I have a confession to make. I did have a good year this year. It was definitely a lot better than last year which was when I found out about my ex husband’s affair and my dreams as I knew it were shattered. Last year was all about truth discovery and being hurt. This year was all about moving on and rebuilding. But there were still some bad habits that I fell into this year.
I had to validate myself. And I validated myself with guys. The attention I was getting from guys made me feel good about myself. And this was because I always measured myself by my physical attributes. Hence if guys found me attractive, I felt good about myself.
I got into an arrangement with a guy this year. He was a nice guy by all means and treated me well. But he made it clear from the start that he was not looking for a serious long term relationship. I knew I was not ready to be in a relationship either as I needed time to be alone to recover from my failed marriage. Nonetheless our arrangement lasted the whole year but towards the second half of the year, my old insecurities came back.

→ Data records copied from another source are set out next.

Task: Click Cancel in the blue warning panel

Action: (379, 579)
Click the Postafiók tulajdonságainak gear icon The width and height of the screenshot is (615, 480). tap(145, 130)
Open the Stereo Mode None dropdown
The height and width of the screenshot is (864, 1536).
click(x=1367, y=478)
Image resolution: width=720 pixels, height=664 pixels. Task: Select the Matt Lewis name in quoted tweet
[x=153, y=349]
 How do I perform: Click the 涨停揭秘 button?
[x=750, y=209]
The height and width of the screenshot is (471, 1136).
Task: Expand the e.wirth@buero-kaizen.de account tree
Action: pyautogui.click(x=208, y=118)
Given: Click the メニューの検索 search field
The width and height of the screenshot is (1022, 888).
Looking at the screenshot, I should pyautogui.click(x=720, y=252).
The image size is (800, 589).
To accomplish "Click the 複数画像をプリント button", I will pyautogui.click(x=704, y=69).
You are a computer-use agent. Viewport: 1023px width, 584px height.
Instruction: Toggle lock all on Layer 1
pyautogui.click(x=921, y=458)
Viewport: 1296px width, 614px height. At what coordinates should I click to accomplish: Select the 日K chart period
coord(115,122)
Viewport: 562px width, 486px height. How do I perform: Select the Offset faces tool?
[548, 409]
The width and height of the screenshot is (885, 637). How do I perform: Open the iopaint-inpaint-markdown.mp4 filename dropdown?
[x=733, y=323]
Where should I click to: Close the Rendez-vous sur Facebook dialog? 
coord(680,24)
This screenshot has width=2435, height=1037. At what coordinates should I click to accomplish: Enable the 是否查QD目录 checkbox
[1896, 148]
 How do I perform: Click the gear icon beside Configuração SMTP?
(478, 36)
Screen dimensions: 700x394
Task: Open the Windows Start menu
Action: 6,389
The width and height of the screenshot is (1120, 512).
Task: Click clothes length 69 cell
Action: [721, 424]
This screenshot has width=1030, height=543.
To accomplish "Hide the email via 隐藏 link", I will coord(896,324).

He has a close relationship with a female friend who is younger than me and is attractive. I started feeling insecure about it and started to distance myself emotionally from him. I also felt him distancing himself from me – his texts became almost non existent.
About a month ago, he texted me on a Sunday morning when my daughter was not with me and I went over to his place. I felt relieved that he actually reached out to me. I felt validated again that he still wanted to see me. It is a stupid feeling and I know I have to stop feeling the need to be validated. This is the root cause to me being in bad relationships with people who don’t deserve me.
My new year’s resolution is to ‘fix my picker’. In order to do that, I need to truly love myself and build my boundaries. I need to have dealbreakers and not be afraid to enforce them. I hope I will be strong enough to resist that temptation and that need to be validated should he or any other person from my past or future reach out to me again.
If there is one new year’s resolution you should make, it would be to think through the root cause of your bad situation. A new year is a great opportunity to break free of bad familiar habits and get into new ones. It will be a difficult process especially initially. But once you get through it, I believe that it would be so worth it.